AC: Making sure everyone is doing what they know how to do best. Bioinformaticians aren’t tied down doing things outside their expertise, biologists have access, researchers have access
MG: Having lots of worked out exchange standards for secondary analysis files. Want to share reads/BAMs, but secondary (summarized) data sets are very useful. Very little standardization now.
DH: technology moving so fast - have to be nimble. Have flexible standards/evolving. Up to speed to transfer/process/exchange data. APIs are important. Metadata is important. Require goodwill, work together to create standards. e.g. W3C - internet standards. Not easy.
LS: analytic pipelines are complicated and finicky. Small changes get dramatically different results. Projects like Galaxy and synapse - keep track of steps of a workflow. Track the output/input files - human and machine readable and reproducible.
DW: Any other points? Any prediction next 5-10 years
LS: In the next 10-15min, we’ll all enjoy a nice reception.
MG: sports genomics and superstar genomics
DH: I see turmoil and opportunity - research projects talking to each other at a large scale. Work with clinical world.

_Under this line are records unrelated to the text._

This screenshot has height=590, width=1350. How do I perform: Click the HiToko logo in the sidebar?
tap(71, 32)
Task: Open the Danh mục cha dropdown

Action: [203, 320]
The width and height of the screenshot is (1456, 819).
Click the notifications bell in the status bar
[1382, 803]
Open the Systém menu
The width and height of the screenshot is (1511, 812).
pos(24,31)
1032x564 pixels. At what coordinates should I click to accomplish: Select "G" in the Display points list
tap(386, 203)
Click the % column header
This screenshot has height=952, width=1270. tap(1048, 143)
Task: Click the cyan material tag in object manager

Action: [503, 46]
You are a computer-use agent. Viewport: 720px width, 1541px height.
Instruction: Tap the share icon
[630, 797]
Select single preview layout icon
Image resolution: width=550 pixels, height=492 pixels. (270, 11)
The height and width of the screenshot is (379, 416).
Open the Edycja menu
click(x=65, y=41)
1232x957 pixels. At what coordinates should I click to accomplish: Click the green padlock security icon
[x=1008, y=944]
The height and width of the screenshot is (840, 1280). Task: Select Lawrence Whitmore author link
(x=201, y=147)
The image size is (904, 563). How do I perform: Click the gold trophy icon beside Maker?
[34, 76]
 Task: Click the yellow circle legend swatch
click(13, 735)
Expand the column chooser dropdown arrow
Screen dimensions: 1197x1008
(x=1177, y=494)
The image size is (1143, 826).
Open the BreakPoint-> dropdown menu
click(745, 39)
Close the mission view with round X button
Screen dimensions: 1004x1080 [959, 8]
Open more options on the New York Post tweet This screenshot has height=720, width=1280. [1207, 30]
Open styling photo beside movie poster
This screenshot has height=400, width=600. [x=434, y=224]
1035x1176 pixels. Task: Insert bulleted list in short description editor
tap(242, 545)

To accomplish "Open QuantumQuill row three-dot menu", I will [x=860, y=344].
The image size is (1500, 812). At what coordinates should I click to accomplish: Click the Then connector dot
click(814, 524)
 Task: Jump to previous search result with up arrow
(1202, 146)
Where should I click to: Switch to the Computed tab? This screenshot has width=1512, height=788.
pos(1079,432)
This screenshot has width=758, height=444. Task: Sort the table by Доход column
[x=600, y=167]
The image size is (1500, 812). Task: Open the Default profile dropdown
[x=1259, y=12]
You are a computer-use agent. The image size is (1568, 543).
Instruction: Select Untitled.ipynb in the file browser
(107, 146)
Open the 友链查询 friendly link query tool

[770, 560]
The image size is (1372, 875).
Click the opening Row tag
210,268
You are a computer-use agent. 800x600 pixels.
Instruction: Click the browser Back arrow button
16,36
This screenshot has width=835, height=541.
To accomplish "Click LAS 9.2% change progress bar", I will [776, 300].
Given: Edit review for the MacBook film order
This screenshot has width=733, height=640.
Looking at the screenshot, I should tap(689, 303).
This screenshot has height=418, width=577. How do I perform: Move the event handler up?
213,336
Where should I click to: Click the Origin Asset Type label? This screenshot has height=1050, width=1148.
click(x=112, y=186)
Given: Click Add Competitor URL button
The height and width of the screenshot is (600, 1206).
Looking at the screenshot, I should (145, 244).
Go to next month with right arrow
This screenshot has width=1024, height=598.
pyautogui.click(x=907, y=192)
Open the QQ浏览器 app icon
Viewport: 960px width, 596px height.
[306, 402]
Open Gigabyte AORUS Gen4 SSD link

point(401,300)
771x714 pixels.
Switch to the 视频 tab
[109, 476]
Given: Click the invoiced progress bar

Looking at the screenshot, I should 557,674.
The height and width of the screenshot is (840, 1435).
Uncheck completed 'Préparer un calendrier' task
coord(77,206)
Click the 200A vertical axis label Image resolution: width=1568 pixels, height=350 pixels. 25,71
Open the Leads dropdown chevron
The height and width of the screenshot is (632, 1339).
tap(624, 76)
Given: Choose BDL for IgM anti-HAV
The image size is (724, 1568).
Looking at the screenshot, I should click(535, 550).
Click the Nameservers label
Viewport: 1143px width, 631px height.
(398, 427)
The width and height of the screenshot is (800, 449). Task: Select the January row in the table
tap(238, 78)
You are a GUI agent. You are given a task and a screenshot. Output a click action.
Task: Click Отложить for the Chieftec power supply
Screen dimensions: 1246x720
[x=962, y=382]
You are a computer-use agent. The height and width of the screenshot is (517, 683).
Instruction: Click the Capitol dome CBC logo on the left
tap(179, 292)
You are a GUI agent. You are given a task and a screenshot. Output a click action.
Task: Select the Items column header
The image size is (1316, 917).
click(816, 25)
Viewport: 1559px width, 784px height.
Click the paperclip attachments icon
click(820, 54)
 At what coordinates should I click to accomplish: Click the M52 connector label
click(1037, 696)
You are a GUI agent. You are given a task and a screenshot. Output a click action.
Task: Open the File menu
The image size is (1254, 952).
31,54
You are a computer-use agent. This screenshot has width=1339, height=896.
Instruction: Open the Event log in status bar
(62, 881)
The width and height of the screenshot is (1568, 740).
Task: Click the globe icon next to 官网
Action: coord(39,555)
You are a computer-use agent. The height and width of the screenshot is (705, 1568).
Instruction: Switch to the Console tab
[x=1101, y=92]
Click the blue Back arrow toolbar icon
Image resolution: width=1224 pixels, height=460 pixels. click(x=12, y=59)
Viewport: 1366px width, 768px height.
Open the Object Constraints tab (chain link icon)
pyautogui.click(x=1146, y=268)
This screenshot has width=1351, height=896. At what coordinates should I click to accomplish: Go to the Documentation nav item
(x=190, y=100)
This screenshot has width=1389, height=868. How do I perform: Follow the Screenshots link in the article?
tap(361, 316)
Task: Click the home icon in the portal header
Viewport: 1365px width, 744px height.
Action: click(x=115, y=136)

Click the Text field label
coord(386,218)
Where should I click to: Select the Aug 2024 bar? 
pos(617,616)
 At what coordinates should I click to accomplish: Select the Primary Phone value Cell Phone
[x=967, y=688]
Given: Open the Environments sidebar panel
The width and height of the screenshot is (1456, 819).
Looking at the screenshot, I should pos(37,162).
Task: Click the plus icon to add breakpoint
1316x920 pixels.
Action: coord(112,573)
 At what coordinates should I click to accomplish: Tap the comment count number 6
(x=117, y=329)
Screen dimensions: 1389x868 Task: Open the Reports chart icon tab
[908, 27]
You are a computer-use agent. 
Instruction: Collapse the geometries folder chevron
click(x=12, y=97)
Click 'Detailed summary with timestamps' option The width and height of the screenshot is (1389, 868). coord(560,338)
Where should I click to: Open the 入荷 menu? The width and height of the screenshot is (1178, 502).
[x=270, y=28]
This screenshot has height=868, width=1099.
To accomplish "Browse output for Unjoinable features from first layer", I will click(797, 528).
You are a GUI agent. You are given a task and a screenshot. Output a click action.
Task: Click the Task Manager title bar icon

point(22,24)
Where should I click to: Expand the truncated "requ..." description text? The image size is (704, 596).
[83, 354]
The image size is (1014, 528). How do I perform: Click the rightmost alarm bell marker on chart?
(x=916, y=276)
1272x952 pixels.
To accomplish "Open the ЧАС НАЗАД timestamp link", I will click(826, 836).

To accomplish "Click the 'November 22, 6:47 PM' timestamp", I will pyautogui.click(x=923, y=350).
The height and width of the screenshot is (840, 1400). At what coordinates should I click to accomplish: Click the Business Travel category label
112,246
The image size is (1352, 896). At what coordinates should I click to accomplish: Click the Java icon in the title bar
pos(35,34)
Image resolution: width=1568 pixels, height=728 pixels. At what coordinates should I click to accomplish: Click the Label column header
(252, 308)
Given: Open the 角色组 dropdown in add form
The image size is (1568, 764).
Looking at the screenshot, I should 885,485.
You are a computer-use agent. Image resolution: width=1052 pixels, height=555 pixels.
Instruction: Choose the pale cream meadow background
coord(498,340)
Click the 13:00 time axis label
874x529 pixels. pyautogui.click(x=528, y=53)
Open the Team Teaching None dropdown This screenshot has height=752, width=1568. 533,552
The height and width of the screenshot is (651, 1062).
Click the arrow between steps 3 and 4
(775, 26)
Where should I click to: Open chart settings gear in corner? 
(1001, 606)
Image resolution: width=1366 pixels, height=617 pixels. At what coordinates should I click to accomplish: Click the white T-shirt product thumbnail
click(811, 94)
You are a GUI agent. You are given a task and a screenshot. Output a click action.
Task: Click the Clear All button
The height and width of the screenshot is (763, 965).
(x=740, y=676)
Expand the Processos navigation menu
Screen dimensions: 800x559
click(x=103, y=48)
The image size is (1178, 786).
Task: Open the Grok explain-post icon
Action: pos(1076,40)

JM: Great promise for translation. we’re doing better at identifying the genetic variants and signatures associated with disease. Beginning to make progress on mechanism. Treatment is a greater challenge - hopefully it will come.
LS: The nature of the clinical trial is going to change - not just a single region/centre with 100 patients. Globally distributed clinical trials - networks of independent physicians. Patients with rare genetic variants enrolled. Precision genetics clinical trials.
LC: Hope: we can start answering basic biological questions and providing clinical outcomes
AC: Predict: tools will become more robust: Clinical applications - cancer will lead the way. Drug companies will combine genotype and phenotype data. The majority of sequencing will be cattle, plants ($2 a plant!)- humans are backwards.